### SOURCE TEXT
☆ ☆ ☆ ☆
Change that leads to better lives

Joining the dots: the Sounding Board’s unique opportunity to make a real difference

The unique and invaluable role that members of the NHS England’s Older People’s Sounding Board play involves not only sharing their life experiences, opinions and knowledge, writes Tony Watts OBE. It’s also demonstrating that maintaining good health and wellbeing into later life is all about “joining the dots”.

Ask older people what would keep them living independently and healthily in their own homes, and their answer won’t be “Build more hospitals”. It will be practical suggestions on how we, as an ageing population, can avoid needing to go in there in the first place, how to get out at the earliest opportunity, and how to access the care and support needed, to avoid the yo-yo-ing that is so disruptive to people’s lives and puts so many demands on our hard-pressed hospital and community-based staff.

I like to think that this is a Government that is listening: after all, as of the start of this year, we do now have a Commission on Social Care underway, led by the very able Louise Casey.
☆ ☆ ☆ ☆
### EXERCISE DATA
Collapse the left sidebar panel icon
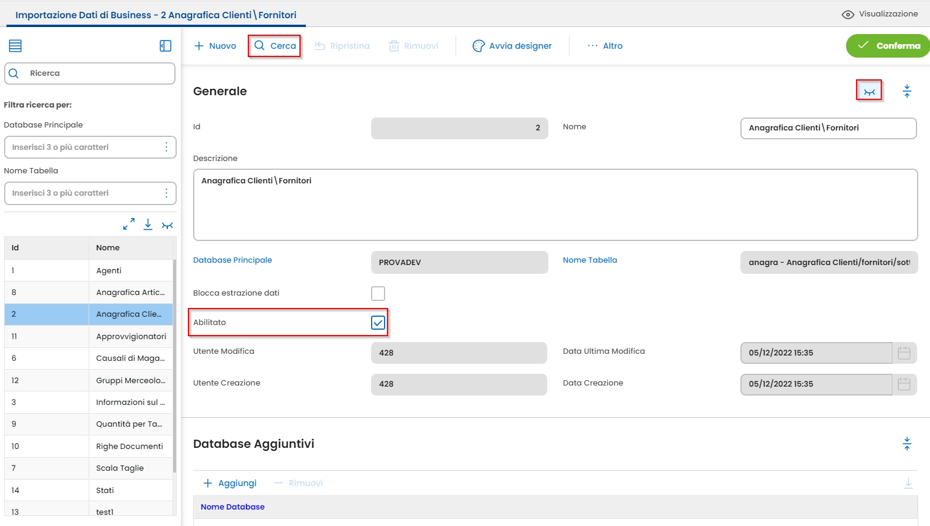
☆ ☆ ☆ ☆
### TRY IT
Copy out the Sounding Board piece, everything from "The unique and" down to "and community-based staff.", substituting "realistic" wherever "practical" appears.

### RESPONSE AREA
The unique and invaluable role that members of the NHS England’s Older People’s Sounding Board play involves not only sharing their life experiences, opinions and knowledge, writes Tony Watts OBE. It’s also demonstrating that maintaining good health and wellbeing into later life is all about “joining the dots”.

Ask older people what would keep them living independently and healthily in their own homes, and their answer won’t be “Build more hospitals”. It will be realistic suggestions on how we, as an ageing population, can avoid needing to go in there in the first place, how to get out at the earliest opportunity, and how to access the care and support needed, to avoid the yo-yo-ing that is so disruptive to people’s lives and puts so many demands on our hard-pressed hospital and community-based staff.